Great job DF! really love the Gargole & sign!!
Happy Halloween! & Have a Sinister Season!!


----------



## Evil Eyes (Aug 23, 2007)

Looks great. Thanks for sharing!


----------



## Ghoul Friday (Oct 6, 2007)

Looks really nice. I always love haunts that look just as good in the day time as they do at night.


----------



## 13mummy (Apr 5, 2008)

Awesome, love the entrance to your haunt!!!


----------



## HalloweenZombie (Jul 22, 2007)

Great job. The TOTs must love it!


----------



## Aelwyn (Jul 7, 2008)

Looks fantastic! Love the lighting!


----------



## lowdwnrob (Jul 2, 2008)

The columns are cool. The whole yard looks really nice.


----------



## Terrormaster (Sep 27, 2007)

Excellent job - love the columns.


----------



## spideranne (Jul 17, 2006)

Looking Good. How did you achieve the lighting, are they battery powered?


----------



## turtle2778 (Jul 9, 2006)

The columns kick butt.
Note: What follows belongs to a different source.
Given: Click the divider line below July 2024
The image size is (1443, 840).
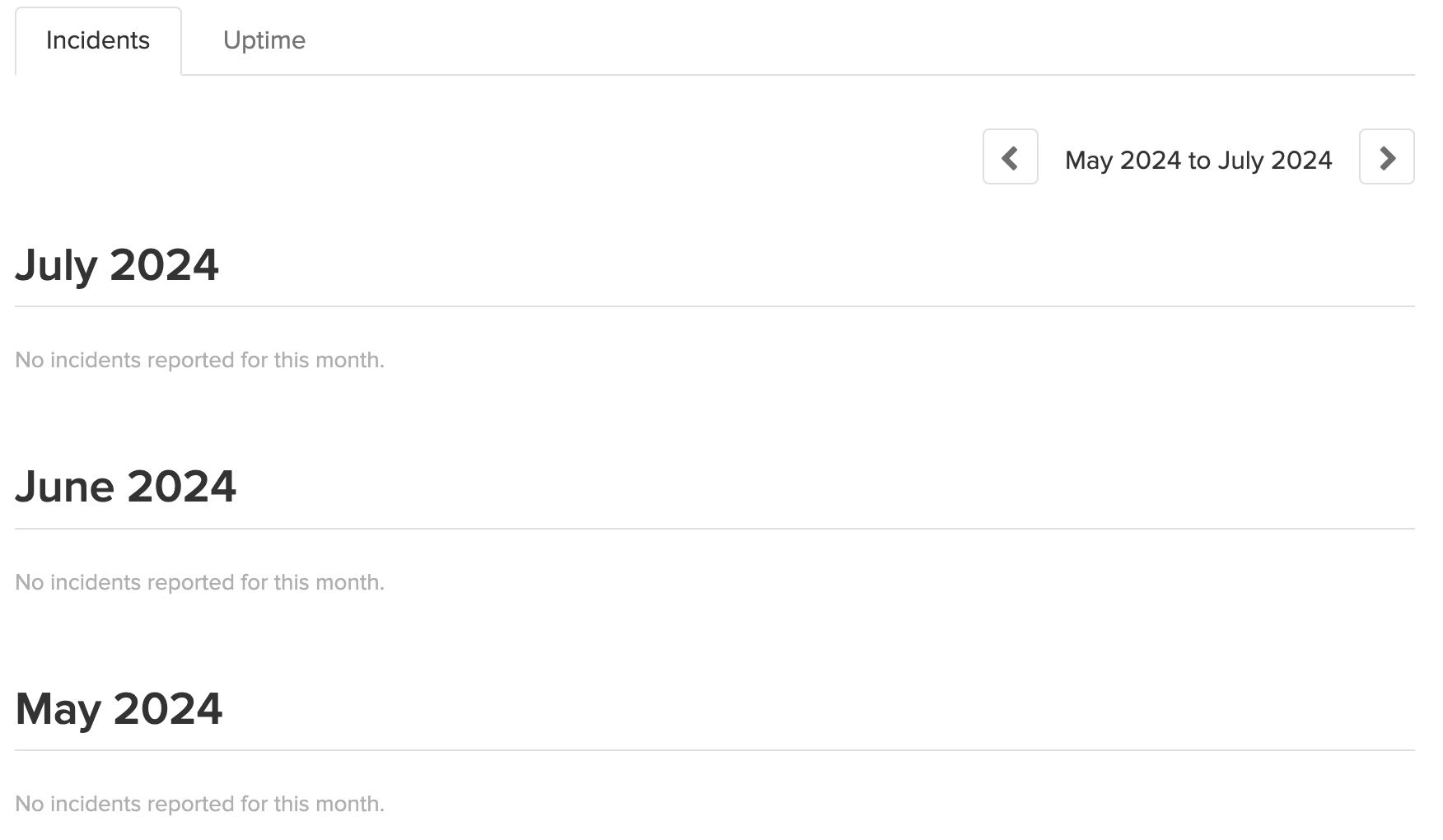Looking at the screenshot, I should pos(715,306).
Let me see some more pictures. Your display is AWESOME.


----------



## dynoflyer (Oct 8, 2006)

spideranne said:


> Looking Good. How did you achieve the lighting, are they battery powered?


Thanks Spideranne, the spots are homemade LED floods running on various wattage recycled wall warts.

It gets expensive replacing 9v batteries, and they're all on automatic timers. I'm getting lazy, and cheap, in my old age.


----------



## Lilly (Jun 13, 2006)

looks great dyno
nice columns and ground brealers
I really like the green lighting on your obelisk


----------



## spideranne (Jul 17, 2006)

dynoflyer said:


> Thanks Spideranne, the spots are homemade LED floods running on various wattage recycled wall warts.
> 
> It gets expensive replacing 9v batteries, and they're all on automatic timers. I'm getting lazy, and cheap, in my old age.


Well that is just a great idea, you don't even notice them, but the lighting is so perfect.


----------



## Bloodhound (Oct 16, 2007)

I love your haunt Dyno. It looks great!


----------



## Revenant (Mar 17, 2007)

Just gotta love a fog-breathing gargoyle!

Man, I LOVE that homestead sign! It's perfect.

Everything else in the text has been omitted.